Walter Burkert among others suggests[3]that the archaic groups or societies of lesser gods mirror real cult associations: "it may be surmised that smith guilds lie behind Cabeiri, Idaian Dactyloi, Telchines, and Cyclopes." Given their penchant for blacksmithing, many scholars believe the legend of the Cyclopes' single eye arose from an actual practice of blacksmiths wearing an eyepatch over one eye to prevent flying sparks from blinding them in both eyes. The Cyclopes seen in Homer's Odyssey are of a different type from those in the Theogony; they were most likely much later additions to the pantheon and have no connection to blacksmithing. It is possible that legends associated with Polyphemus did not make him a Cyclops before Homer's Odyssey; Polyphemus may have been some sort of local daemon or monster originally. The Triamantes in Cretan legend have been suggested - they were a rural race of man-eating ogres who had a third eye on the back of their head. Other than the detail of the eyes, they sound very similar to the Cyclopes of Homer.

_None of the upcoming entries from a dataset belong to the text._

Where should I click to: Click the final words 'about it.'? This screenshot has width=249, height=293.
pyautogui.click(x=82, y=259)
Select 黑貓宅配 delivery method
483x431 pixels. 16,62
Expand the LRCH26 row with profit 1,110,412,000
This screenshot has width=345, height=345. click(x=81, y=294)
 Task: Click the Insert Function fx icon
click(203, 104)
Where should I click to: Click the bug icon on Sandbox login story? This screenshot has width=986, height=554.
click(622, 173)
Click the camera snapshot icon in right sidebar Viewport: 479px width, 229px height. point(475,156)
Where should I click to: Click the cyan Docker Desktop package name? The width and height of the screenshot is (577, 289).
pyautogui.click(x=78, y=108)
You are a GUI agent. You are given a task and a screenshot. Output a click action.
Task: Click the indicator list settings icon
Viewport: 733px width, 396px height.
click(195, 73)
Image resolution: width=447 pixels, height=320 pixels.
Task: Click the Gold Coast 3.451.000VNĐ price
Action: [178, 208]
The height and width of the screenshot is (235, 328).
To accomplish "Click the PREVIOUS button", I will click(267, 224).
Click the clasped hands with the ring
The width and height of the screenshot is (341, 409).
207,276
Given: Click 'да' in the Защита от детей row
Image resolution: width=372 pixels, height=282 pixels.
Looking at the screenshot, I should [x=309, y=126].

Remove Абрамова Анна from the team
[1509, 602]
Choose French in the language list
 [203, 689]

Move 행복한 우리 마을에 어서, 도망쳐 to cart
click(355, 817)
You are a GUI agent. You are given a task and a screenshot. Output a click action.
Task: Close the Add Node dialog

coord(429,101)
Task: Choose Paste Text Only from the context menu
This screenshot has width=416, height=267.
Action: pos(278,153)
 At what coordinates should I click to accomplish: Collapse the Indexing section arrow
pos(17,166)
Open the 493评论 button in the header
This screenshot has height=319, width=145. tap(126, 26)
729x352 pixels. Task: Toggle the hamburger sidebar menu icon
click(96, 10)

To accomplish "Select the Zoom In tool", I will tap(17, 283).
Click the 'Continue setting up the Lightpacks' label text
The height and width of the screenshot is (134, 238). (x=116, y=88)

Another possible origin for the Cyclops legend is that prehistoric dwarf elephant skulls - about twice the size of a human skull were found by the Greeks on Crete and Sicily. Due to the large central nasal cavity (for the trunk) in the skull, it might have been believed that this was a large, single, eye-socket. The smaller, actual, eye-sockets are on the sides and, being very shallow, hardly noticeable as such. Given the paucity of experience that the locals likely had with living elephants, they were unlikely to recognize the skull for what it actually was. [1]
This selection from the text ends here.